There are others, to be sure. Tom Brown, my history teacher in high school, who I had the privilege to help when I was a candystriper and he was in the hospital. Shirley Eglington, who was our faculty chaperone at Yosemite Institute when I was a freshman in high school, and who treated me as a peer. Jane Welker, who helped me challenge the system to remain working with children in college and who taught me more about observation of young children than I ever imagined possible--I can't overstate the importance of that skill. And last, but far from least, Judy Singer at Harvard Graduate School of Education, who in one semester repaired 20 years of "I'm no good at math", erased forever my D in undergraduate statistics, and made me feel smart for the first time since elementary school.
And those are only the "school" teachers. There have been and continue to be many others, no less important. They are irreplaceable.
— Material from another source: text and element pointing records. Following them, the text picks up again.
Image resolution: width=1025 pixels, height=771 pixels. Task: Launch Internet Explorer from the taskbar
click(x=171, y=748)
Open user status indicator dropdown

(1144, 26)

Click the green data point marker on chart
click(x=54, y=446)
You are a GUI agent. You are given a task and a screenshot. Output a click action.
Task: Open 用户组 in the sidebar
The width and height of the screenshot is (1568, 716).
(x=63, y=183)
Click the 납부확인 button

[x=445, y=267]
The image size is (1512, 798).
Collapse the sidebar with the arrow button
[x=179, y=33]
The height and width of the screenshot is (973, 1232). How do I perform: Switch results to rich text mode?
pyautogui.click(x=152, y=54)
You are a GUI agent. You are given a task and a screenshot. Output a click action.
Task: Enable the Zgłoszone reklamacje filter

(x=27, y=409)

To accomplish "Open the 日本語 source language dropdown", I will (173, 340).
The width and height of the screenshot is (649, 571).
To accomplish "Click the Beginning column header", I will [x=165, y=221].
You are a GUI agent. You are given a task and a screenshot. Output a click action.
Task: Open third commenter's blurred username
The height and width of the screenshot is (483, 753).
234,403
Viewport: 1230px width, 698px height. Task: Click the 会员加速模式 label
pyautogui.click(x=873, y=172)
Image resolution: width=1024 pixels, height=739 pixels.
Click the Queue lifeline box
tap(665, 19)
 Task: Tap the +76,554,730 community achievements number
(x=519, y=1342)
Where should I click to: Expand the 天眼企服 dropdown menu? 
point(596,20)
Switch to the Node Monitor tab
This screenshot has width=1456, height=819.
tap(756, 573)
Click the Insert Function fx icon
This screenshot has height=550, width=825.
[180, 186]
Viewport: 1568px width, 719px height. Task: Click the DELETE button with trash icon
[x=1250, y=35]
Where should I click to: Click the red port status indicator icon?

Maybe that's what it is about this video. You can see it in their faces. He was irreplaceable.
And they were irreplaceable to him as well. The power in that gift is...well, phenomenal.
Do me a favor. You know you had one. We all have at least one. My daughter may even have one this year--I can see it in her eyes. See that "Leave a Comment" section? Tell me about a teacher that changed your life. Write as much as you want.
And think about that. Making a promise for 20 years out. A day, a time. Wow.